Window for changing user parameters¶
In the window that opens, select required parameters. Complete the procedure with the «Update User» button.
User password changing¶
Function is available in the list of actions of the required user.
User password changing window¶
In the window that opens, enter new password and confirm it. Complete the procedure with the «Save» button.
Disabling user¶
Function is available in the general list of all users. After calling the action «Disable user» the selected user is blocked and displayed with the status «Disabled»:
User with «Disabled» status¶
Enabling user¶
Enabling deactivated user is available in the general list of all users. Select the user you need to unlock and call the «Enable user» action.
After unlocking, the user will be displayed with the «Enabled» status:
User with «Enabled» status¶
Unassigning TRS instance¶
Function allows to unassign the TRS instance user. Function is available only in the internal tab “Associated TRS instances”.

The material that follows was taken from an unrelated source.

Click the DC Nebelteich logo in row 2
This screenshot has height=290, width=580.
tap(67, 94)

It is performed after the required instance has been selected using the «Unassign» action. Action is also available for group of instances.
IP address management¶
Important
- Function is only available for the project administrator;
- Only one floating IP address can be bound to one user;
- Specific floating IP address can only be associated with one user;
- The first time the user connects, the local IP address of the instance will be returned based on the connected project network, and when the user reconnects, the floating IP address will be returned.

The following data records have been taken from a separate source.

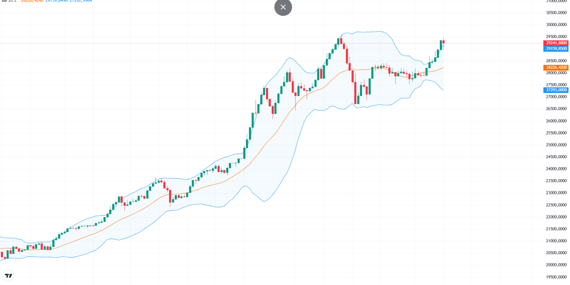Click the 31000.0000 label at top of price scale
570x285 pixels.
tap(556, 1)
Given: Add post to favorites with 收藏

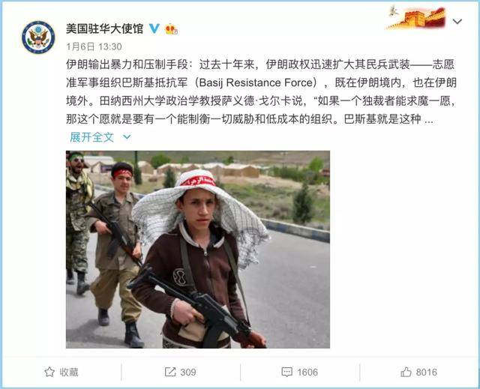Looking at the screenshot, I should point(69,373).
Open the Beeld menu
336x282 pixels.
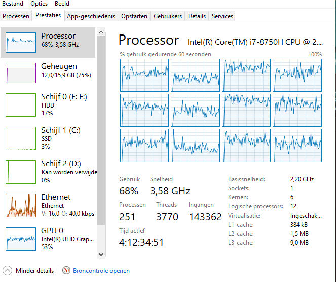[61, 4]
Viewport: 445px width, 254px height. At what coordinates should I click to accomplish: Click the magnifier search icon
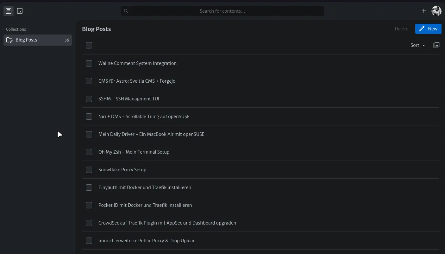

Function allows to manage the user’s bound with the floating IP-addresses of given project. It is available in the general list. After calling action in the window that opens, select the required IP address:
Floating IPs manage window¶
Required IP-address is connected using the button «↑». To disable use the button «↓». Complete procedure with the confirmation button.
Note
Floating IPs management form displays all floating IPs in the project, including those that are already connected to other users. If you try to connect an IP address that is already connected to another user, warning message window will appear, which also allows you to disconnect the floating IP address from the previous user and reconnect to a new one.
Adding two-factor authentication¶
Important
This action is available only for the domain administrator. Action is available only if the totp method is enabled in the keystone.conf configuration file.
This feature allows to add two-factor authentication for users. After confirming the addition of two-factor authentication, window with secret code and QR code opens.
Two-factor authentication secret code window¶
If you plan to use third-party applications to generate verification codes (for example Google Authenticator), you must save the provided secret code or scan the QR code in the corresponding application. To generate secret codes for the user, as well as verification codes, the TOTP technology is used.
Removing two-factor authentication¶
Important
Action is available only if the totp method is enabled in the keystone.conf configuration file.
This feature allows you to remove two-factor authentication for users to whom it has been added.
Window with confirmation of removal of two-factor authentication¶
Deleting user¶
Deleting is available for one or group of users. Select required objects and call the action «Delete users»:
User deletion confirmation window¶
After confirmation, users will be deleted and unbound from all assigned objects.